Lil Nas X Spoofs ‘Satan Shoes,’ Reactions to His Sexuality, Justice Clarence Thomas in ‘Industry Baby’ Teaser Visual

Lil Nas X
Courtesy YouTube

Judging by a trailer released early Monday, Lil Nas X is unleashing another salvo in his campaign against haters with his Kanye West-co-produced new single “Industry Baby,” which drops on Friday. The clip takes on the recent controversy around his sneaker line — which brought on a lawsuit from Nike — as well as his sexuality, both of which got prominent treatment in his “Montero” video earlier this year.

In the new trailer, in which Nas plays every major role, we see him in court hearing billed “Nike Vs. Lil Nas X, Supreme Court, July 19, 2021,” wearing orange prison togs, before a judge clearly modeled on conservative Supreme Court Justice Clarence Thomas. It begins with Thomas, who has been accused of sexual misconduct in the past, flirting over FaceTime with an attractive young woman before telling her he has to handle a court case regarding a “gay little n—a.” (There is little question about the Thomas reference: Nas is made up to resemble him, and the character is named “Judge Thomas” in the video’s credits.)

As prosecuting and defending attorneys (both played by Nas) square off, the jury passes around a sneaker, before the prosecutor says the issue is actually about “much more than shoes,” and is actually whether or not Nas’ mother knows he is gay.

“Yes,” he says, to consternation from the jury, after which the judge sentences him to five years in “Montero State Prison,” to a horrified look from Nas.

A short snippet of the song — featuring Jack Harlow and co-produced by West and longtime Nas associate Take a Daytip — then kicks in.

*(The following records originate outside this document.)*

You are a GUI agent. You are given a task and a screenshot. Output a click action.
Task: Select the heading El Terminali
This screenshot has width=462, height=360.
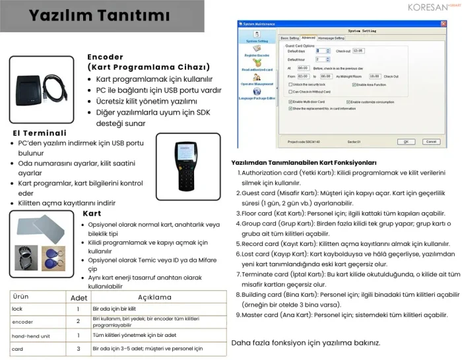40,133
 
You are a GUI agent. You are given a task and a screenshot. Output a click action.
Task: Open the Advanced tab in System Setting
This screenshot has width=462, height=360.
308,38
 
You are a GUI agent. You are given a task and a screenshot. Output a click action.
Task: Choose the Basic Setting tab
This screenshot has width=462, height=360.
290,38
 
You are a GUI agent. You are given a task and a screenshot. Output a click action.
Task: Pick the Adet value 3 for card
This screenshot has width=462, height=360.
78,348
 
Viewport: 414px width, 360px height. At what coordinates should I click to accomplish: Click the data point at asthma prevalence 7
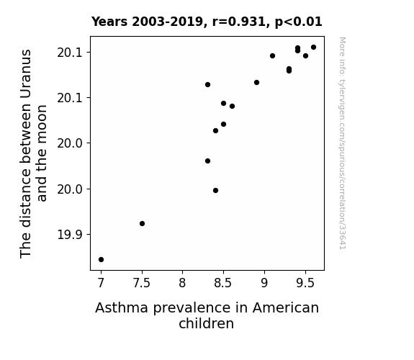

Earlier in July, Lil Nas announced his debut full-length album, “Montero,” will be released later this year.

Earlier this year, Nas’ controversial video for his single “Montero (Call Me By Your Name)” featured him as a stripper grinding on Satan — just see the backstory here — and also spawned the release of a sneaker line with MSCHF, which were customized Air Max 97s that they claimed included human blood from members of the design firm. The shoes not only spawned a lawsuit from Nike but outrage from conservatives over Nas’ clearly joking embrace of Satanism.

Reps for Nike did not immediately respond to Variety‘s request for comment on Monday.